After they finish creating an outline
What do students do next?
Creating an outline in a typical English language arts class
is hours away from having an essay that actually supports its
thesis. As you shall see, the textbook ELA writing process is
not a strategic
planning process.
Strategic planning is necessary for efficient
nonfiction, expository writing.
This textbook ELA writing process is too open-ended to be a good
instructional tool.
Methods of teaching writing need to be strategic.
Examining what happens after students finish creating an outline
reveals the weakness in the way the writing process is normally
taught in ELA classes: it is taught as an inventive or a creative
process rather than as a constructive or synthetic process
of reassembling known information.
Prior to outlining, students have spent nearly all their time
thinking about a topic.

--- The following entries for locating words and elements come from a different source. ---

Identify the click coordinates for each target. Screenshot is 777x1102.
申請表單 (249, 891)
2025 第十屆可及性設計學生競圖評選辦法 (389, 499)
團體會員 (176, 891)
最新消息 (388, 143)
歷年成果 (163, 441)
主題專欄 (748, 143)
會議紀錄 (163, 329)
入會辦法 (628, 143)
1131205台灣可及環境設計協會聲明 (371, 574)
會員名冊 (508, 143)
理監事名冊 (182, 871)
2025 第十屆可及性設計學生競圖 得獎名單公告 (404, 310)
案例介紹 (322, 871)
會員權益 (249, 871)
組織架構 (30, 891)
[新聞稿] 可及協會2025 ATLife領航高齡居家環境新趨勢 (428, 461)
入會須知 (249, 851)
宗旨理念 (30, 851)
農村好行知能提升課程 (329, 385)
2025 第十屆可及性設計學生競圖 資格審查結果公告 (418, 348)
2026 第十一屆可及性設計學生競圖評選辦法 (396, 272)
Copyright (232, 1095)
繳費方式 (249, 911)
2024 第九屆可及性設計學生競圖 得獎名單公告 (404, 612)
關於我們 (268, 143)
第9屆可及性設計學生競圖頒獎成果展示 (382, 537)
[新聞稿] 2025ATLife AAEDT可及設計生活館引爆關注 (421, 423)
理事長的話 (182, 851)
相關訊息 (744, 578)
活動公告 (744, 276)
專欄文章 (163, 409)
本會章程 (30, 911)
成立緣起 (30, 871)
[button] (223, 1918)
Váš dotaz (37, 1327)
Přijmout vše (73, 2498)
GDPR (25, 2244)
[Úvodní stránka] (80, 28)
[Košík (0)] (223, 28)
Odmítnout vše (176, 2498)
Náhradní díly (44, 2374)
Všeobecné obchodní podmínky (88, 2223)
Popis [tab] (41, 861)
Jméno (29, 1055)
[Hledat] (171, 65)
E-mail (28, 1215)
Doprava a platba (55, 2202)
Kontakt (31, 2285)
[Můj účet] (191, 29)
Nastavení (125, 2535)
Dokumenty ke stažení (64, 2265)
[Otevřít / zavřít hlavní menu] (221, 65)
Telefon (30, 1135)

The only writing students have
done is writing a thesis statement (and some have even
skipped that step).
There is a great deal the writers don't know yet:
They don't know whether their thesis is appropriate to
the topic.
They don't know whether their thesis is an appropriate
size for the writing assignment.
They don't know whether they have any actual sources and
evidence to support their thesis.
They don't know whether more sources and evidence oppose
their thesis than support it.
They don't know whether the points in their outline
support their thesis.
They don't know whether the points in their outline overlap.
Before students can write an essay, they must get answers
to all those questions. Thus, instead of the outline helping
students to focus, it has made the writing task more diffuse.